**Problem requirements:** Word for word, print out all of the data, omitting every image.

(Records from a data collection)
########
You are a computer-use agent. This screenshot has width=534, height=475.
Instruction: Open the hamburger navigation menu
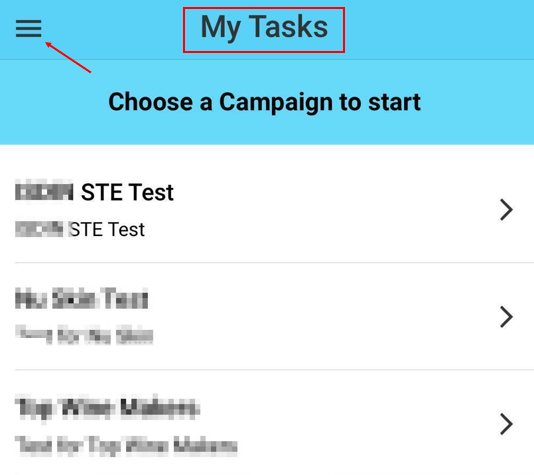click(29, 28)
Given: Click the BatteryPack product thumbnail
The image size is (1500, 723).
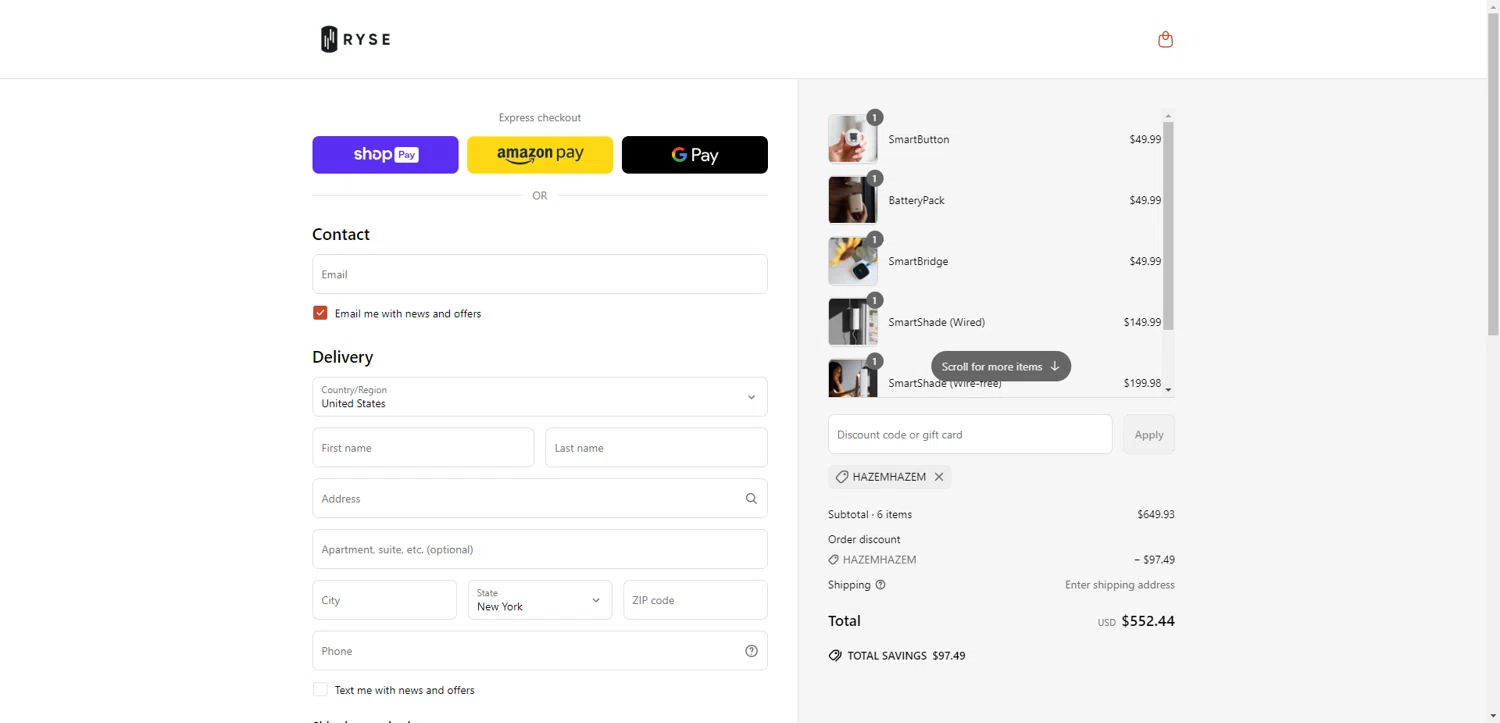Looking at the screenshot, I should pos(852,200).
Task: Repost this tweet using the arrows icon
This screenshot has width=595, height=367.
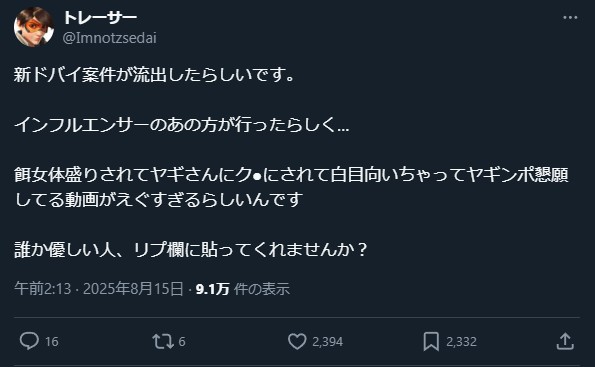Action: tap(163, 341)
########
**Response:**
You are a computer-use agent. This screenshot has width=534, height=475.
Instruction: Open the hamburger navigation menu
click(29, 28)
Given: Click the BatteryPack product thumbnail
The image size is (1500, 723).
Looking at the screenshot, I should pos(852,200).
Task: Repost this tweet using the arrows icon
This screenshot has width=595, height=367.
Action: tap(163, 341)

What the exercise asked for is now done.